To do: Everything from the line with "Task: Click the Temperature slider handle" through the last line of the records below should be copied exactly, both ends included.

Listed entries:
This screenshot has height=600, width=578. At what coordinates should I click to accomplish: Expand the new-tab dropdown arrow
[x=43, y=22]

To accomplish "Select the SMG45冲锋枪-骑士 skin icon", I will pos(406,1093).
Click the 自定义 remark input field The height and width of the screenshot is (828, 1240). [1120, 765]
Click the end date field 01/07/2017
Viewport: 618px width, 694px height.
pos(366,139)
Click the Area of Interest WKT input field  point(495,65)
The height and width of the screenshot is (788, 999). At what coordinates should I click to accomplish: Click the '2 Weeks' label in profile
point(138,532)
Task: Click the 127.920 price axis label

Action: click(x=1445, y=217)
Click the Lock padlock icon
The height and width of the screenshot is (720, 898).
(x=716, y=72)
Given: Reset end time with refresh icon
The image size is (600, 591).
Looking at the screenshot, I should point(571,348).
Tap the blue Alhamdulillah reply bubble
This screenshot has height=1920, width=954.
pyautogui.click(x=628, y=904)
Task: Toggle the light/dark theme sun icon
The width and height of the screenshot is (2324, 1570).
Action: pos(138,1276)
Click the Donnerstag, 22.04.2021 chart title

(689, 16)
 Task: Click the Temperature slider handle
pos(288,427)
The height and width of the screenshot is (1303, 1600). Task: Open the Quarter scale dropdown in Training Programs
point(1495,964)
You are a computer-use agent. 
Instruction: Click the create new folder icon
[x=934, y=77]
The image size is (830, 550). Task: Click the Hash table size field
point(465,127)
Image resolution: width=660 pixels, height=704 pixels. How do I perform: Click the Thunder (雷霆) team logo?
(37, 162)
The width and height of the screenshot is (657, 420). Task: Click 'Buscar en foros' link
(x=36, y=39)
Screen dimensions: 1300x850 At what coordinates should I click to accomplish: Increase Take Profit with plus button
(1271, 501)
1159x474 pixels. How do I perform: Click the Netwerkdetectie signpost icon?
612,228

Exercise solution:
 Task: Click the Temperature slider handle
pos(288,427)
The height and width of the screenshot is (1303, 1600). Task: Open the Quarter scale dropdown in Training Programs
point(1495,964)
You are a computer-use agent. 
Instruction: Click the create new folder icon
[x=934, y=77]
The image size is (830, 550). Task: Click the Hash table size field
point(465,127)
Image resolution: width=660 pixels, height=704 pixels. How do I perform: Click the Thunder (雷霆) team logo?
(37, 162)
The width and height of the screenshot is (657, 420). Task: Click 'Buscar en foros' link
(x=36, y=39)
Screen dimensions: 1300x850 At what coordinates should I click to accomplish: Increase Take Profit with plus button
(1271, 501)
1159x474 pixels. How do I perform: Click the Netwerkdetectie signpost icon?
612,228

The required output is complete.